Stephanie Alexander Cook’s Companion – Parmesan and Parsley Bavarois recipe
1 tablespoon Brown Sugar
2 tablespoons white Balsamic vinegar
2 tablespoons water
Salt and Pepper
Finely slice leeks ( white and light green part only)
Wash to remove any dirt
Gently sauce leeks in butter and oil for about 10 – 15 minutes then add all other ingredients and cook down gently for a further 45 minutes to an hour until sticky and jam like. This may take longer and may also need to add more sugar or water. Just taste test until right.
Cath’s Judges report
A great range of dishes presented using a possibly difficult and limiting ingredient. A good dish tastes good, is a pleasure to eat and looks good. Main issue with leeks is their long fibres, a fact that needs to be taken into account for pleasurable eating.
Some of the green part of the leek should always be used – to save waste but also to give an attractive variation in colour. If you want to keep the freshness of the green, cook like other green vegetables, in an open pan/saucepan rather than enclosed. This of course can’t happen in a pie but some dishes showed an unappetizing khaki colour.
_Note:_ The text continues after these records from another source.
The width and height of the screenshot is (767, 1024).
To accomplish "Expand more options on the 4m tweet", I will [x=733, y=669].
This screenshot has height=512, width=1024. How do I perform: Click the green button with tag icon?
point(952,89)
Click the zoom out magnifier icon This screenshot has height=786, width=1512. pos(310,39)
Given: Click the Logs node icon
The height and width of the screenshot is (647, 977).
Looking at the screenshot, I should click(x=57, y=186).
With the dishes on the day, we found that…. Mint and tarragon were good with leeks.
The long fibres in the braised and roasted leeks were not stringy – I think because they’d been cooked for a long time. Delicious.
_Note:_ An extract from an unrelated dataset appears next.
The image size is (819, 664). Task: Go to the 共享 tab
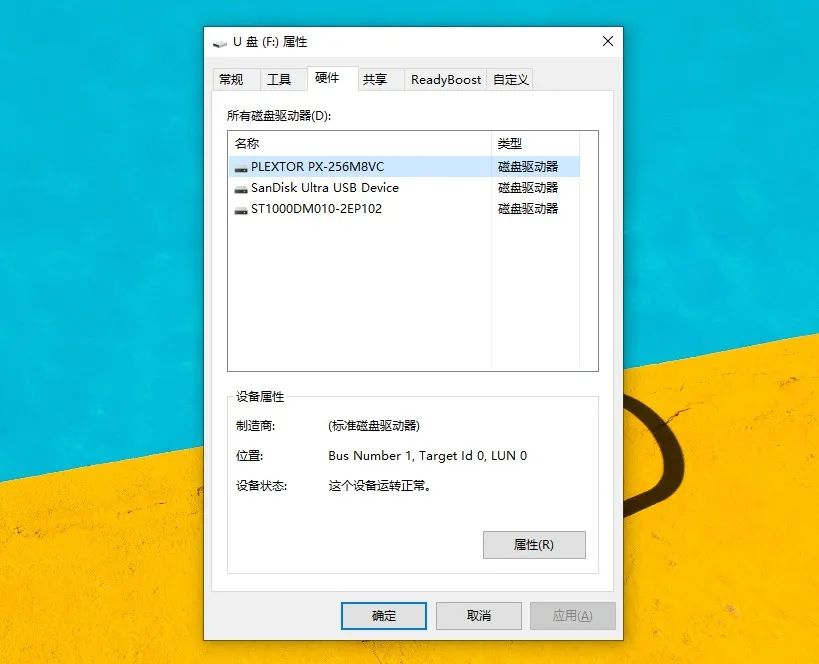[x=375, y=79]
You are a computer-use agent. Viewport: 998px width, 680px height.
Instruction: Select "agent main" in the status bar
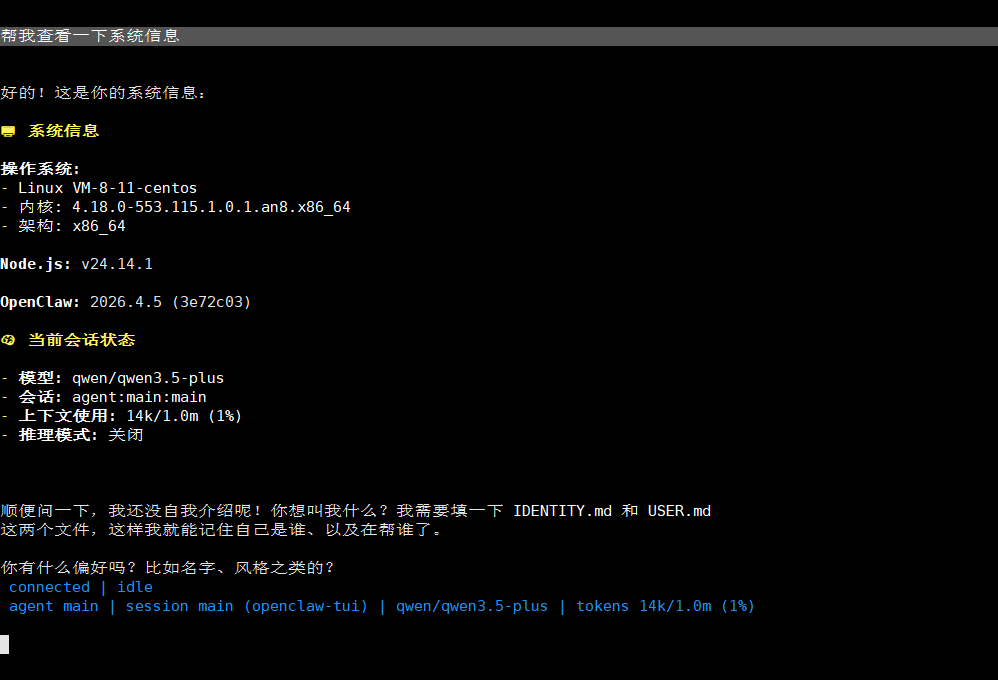[x=54, y=606]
Some dishes were expertly done but did not have leeks as the “hero”.
Pastry is very important and must be delicious (“short”, with butter). Make sure it’s not tough and is neatly cut. The pie had a lovely, old-fashioned decorated crust. Just be careful of even cooking.
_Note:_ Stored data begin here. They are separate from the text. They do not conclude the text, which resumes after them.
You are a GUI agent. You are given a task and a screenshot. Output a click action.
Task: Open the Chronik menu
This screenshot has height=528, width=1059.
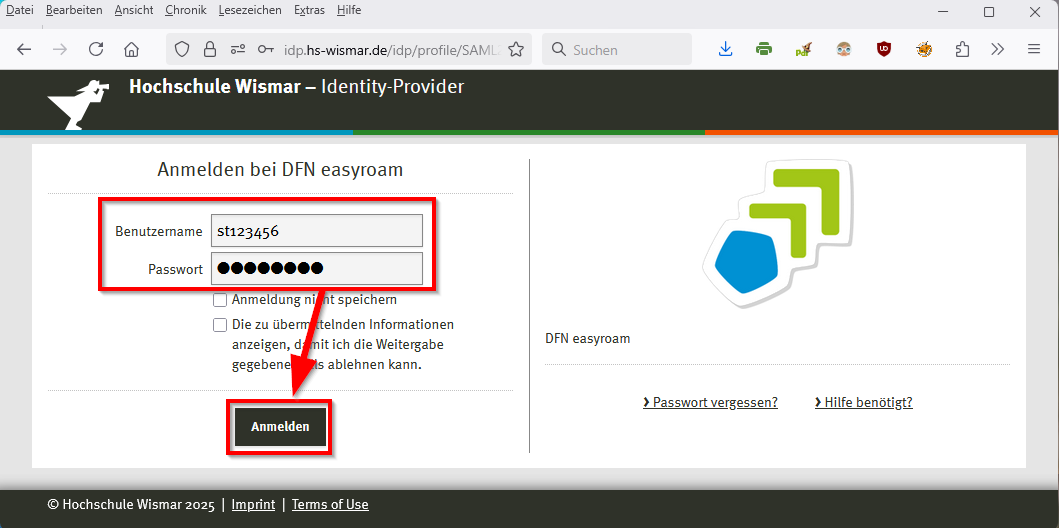pyautogui.click(x=185, y=10)
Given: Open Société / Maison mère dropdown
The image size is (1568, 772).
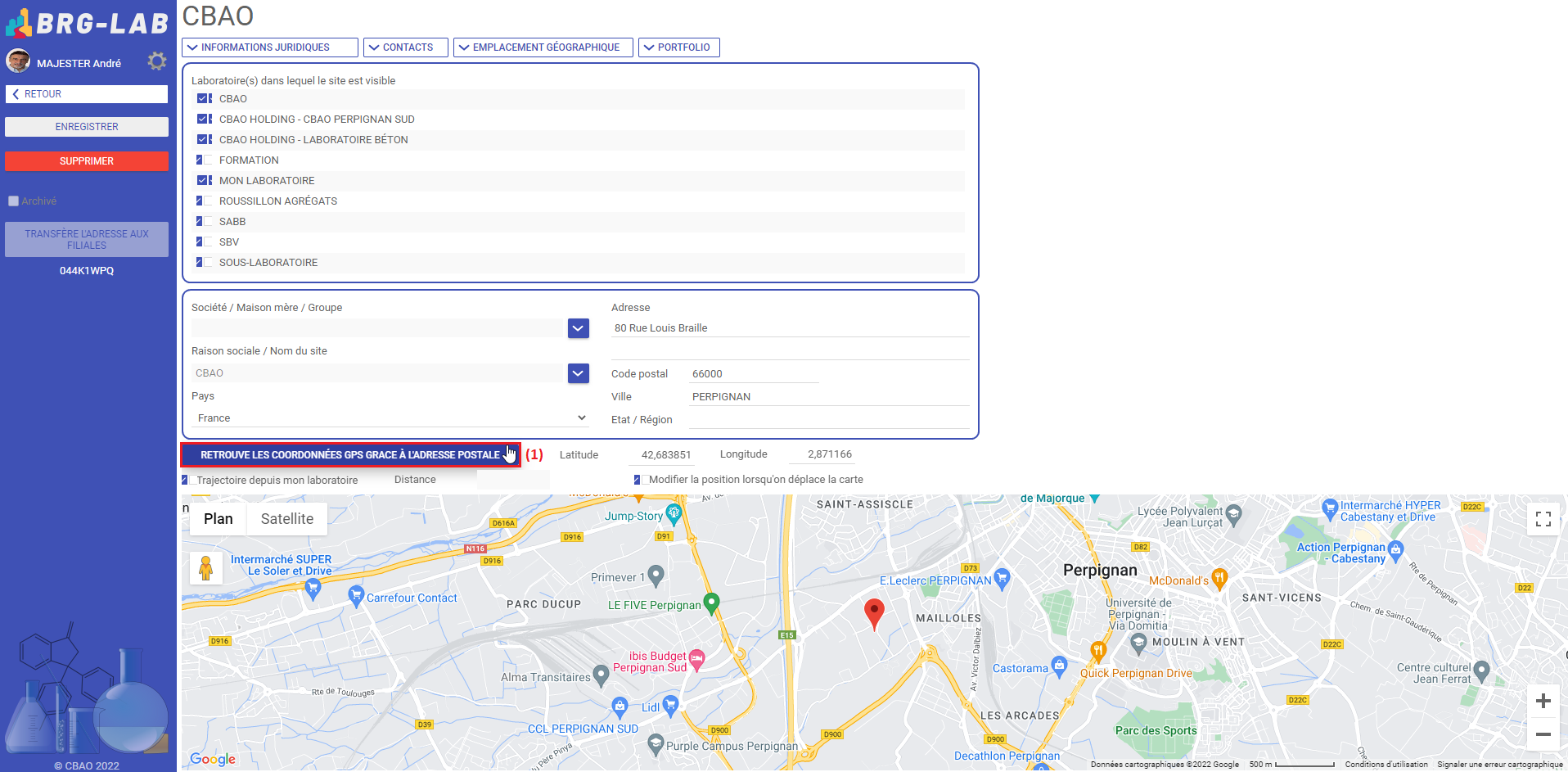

With terrines, they were expertly assembled and looked dramatic but be careful that they’re sliceable. Pre-cutting would be a good idea to offer friends an attractive “mosaic”.
Ingenious rings of leek, crumbed and fried as a pre-prandial nibble cleverly avoided the problem of stringiness.
Leek Swiss roll was adept but make sure a leek flavour comes through.
The bavarois was delicate and still had a good flavour of leek.
A couple of dishes added a leek “chutney /relish”. A good idea but (although we are all trying to avoid too much sugar) both needed more sugar with the acid to get the shine we expect in a preserve.
Leeks with a Japanese twist were a good idea that needs revisiting in balance and presentation.
I chose the bread and butter pudding because the leek flavour came through, the concept was original and clever and made of the leeks something more than just an accompaniment.